AI Match Score is optional source data, not a request to score applicants. Record it only with a supplied method, scale and provenance; leave it blank otherwise. Do not infer suitability from protected traits or proxies. Hiring decisions require human review.

  • Never fill in real names, salaries, medical or banking data. Placeholders only.
  • Label example rows as synthetic, and keep bank details masked.
  • Local reads, generation commands, and validation are part of a requested artifact build.
  • External writes, messages, provisioning, and publication require authorization for that action and target; existing explicit authorization does not need to be repeated.

  • If sensitive data is supplied, avoid repeating unnecessary identifiers. Use only what
  • the requested review needs; keep generated templates empty. Do not claim deletion from the conversation or service storage.

  • Privacy, legal and disciplinary cases need a qualified human reviewer before anything
  • is acted on.

Common Pitfalls

  • Problem: a static mapping is described as a completed workspace build.
  • Solution: deliver manual mappings without a connection; claim a live change only after the authorized tool operation succeeds.

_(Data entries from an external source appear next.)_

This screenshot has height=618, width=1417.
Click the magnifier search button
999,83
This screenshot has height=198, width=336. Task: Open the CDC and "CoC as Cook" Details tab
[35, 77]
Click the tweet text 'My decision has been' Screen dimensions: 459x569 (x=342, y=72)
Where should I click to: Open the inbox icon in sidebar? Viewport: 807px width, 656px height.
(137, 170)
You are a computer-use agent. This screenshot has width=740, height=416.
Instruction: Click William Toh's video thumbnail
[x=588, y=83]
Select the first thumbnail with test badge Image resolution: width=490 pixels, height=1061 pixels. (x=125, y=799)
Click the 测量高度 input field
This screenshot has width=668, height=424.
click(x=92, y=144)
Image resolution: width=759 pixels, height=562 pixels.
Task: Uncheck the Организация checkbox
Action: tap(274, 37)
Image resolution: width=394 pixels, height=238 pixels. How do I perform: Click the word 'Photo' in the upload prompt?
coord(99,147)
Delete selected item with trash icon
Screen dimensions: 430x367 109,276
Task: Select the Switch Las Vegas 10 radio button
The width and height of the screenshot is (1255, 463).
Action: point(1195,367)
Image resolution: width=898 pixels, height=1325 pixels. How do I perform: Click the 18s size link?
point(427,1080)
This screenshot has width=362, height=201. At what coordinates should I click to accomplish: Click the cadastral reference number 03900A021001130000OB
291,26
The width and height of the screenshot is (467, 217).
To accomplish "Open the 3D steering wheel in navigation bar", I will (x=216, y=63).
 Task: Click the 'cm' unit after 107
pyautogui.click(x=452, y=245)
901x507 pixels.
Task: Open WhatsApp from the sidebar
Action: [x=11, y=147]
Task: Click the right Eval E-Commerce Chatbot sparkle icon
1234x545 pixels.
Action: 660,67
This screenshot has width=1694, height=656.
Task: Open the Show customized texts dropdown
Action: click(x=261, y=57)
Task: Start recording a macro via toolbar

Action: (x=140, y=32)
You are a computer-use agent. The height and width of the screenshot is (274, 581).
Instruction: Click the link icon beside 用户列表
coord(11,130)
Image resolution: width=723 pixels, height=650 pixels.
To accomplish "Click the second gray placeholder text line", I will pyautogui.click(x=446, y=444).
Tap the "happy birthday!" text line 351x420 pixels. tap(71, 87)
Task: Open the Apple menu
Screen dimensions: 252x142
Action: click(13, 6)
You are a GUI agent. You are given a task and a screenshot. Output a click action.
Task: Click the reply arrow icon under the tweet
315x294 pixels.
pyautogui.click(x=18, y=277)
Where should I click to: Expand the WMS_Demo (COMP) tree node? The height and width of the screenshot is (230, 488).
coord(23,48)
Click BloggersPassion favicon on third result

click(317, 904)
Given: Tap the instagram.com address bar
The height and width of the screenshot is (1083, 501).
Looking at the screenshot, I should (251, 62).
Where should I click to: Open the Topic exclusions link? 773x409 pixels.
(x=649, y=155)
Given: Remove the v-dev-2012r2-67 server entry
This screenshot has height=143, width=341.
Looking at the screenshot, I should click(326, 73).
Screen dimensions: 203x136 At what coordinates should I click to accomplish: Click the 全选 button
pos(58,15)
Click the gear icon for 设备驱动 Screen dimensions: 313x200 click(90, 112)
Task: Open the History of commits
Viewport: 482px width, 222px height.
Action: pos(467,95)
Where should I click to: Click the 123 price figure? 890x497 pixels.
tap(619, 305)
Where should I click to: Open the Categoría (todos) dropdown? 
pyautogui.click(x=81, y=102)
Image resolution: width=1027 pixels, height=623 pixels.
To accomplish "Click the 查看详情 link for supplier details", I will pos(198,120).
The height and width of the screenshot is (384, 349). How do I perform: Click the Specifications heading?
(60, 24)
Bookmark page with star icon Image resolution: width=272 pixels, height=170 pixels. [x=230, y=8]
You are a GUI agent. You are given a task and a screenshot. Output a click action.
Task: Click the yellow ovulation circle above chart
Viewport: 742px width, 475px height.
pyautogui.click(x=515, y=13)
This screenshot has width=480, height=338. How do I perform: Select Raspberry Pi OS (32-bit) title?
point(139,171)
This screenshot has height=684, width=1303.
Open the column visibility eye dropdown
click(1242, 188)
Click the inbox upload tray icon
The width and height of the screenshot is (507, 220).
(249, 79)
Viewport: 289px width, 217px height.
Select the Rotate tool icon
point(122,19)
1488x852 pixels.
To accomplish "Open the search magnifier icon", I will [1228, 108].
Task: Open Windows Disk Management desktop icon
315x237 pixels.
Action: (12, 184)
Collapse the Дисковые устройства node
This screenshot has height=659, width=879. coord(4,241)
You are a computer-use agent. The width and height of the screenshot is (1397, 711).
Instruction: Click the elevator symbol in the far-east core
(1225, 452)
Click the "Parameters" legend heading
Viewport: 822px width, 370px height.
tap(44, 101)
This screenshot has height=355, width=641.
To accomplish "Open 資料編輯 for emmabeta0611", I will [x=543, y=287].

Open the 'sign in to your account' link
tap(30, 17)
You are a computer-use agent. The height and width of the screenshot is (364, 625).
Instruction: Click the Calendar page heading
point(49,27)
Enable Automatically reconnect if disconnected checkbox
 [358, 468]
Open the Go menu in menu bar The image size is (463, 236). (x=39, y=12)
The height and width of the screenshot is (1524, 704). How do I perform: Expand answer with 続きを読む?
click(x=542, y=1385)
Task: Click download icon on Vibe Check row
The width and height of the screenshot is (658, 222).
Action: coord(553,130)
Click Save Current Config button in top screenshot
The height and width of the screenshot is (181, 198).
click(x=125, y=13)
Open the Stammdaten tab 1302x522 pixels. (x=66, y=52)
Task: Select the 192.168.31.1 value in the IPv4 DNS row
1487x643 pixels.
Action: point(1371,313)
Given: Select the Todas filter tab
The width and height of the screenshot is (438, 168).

  • Problem: asked all six questions in one message.
  • Solution: ask one, wait, and drop any the first answer already covered.

  • Problem: built a full system when one table was asked for.
  • Solution: build what was requested; mention the parent skill separately.

  • Problem: all four artifacts drift apart.
  • Solution: derive all four from the field list in this file, never by hand.

  • Problem: Notion import shows every column as Text.
  • Solution: that is expected. Apply the property mapping table once, after import.

Related Skills

  • Module Catalog - find the relevant module, then read its skill.
  • @people-directory - the employee master record most modules link to.
  • @notification-reminder-hub - turns due dates in this module into reminders.

Reusable Prompt

I want to set up full hiring process for my company.
Ask me one short question at a time, and only about what I have not already told you.
Then recommend the smallest setup that fits, and wait for me to ask before you build it.
When I ask, output CSV, SQL DDL, JSON Schema, a Notion property mapping or an Excel workbook. Data only.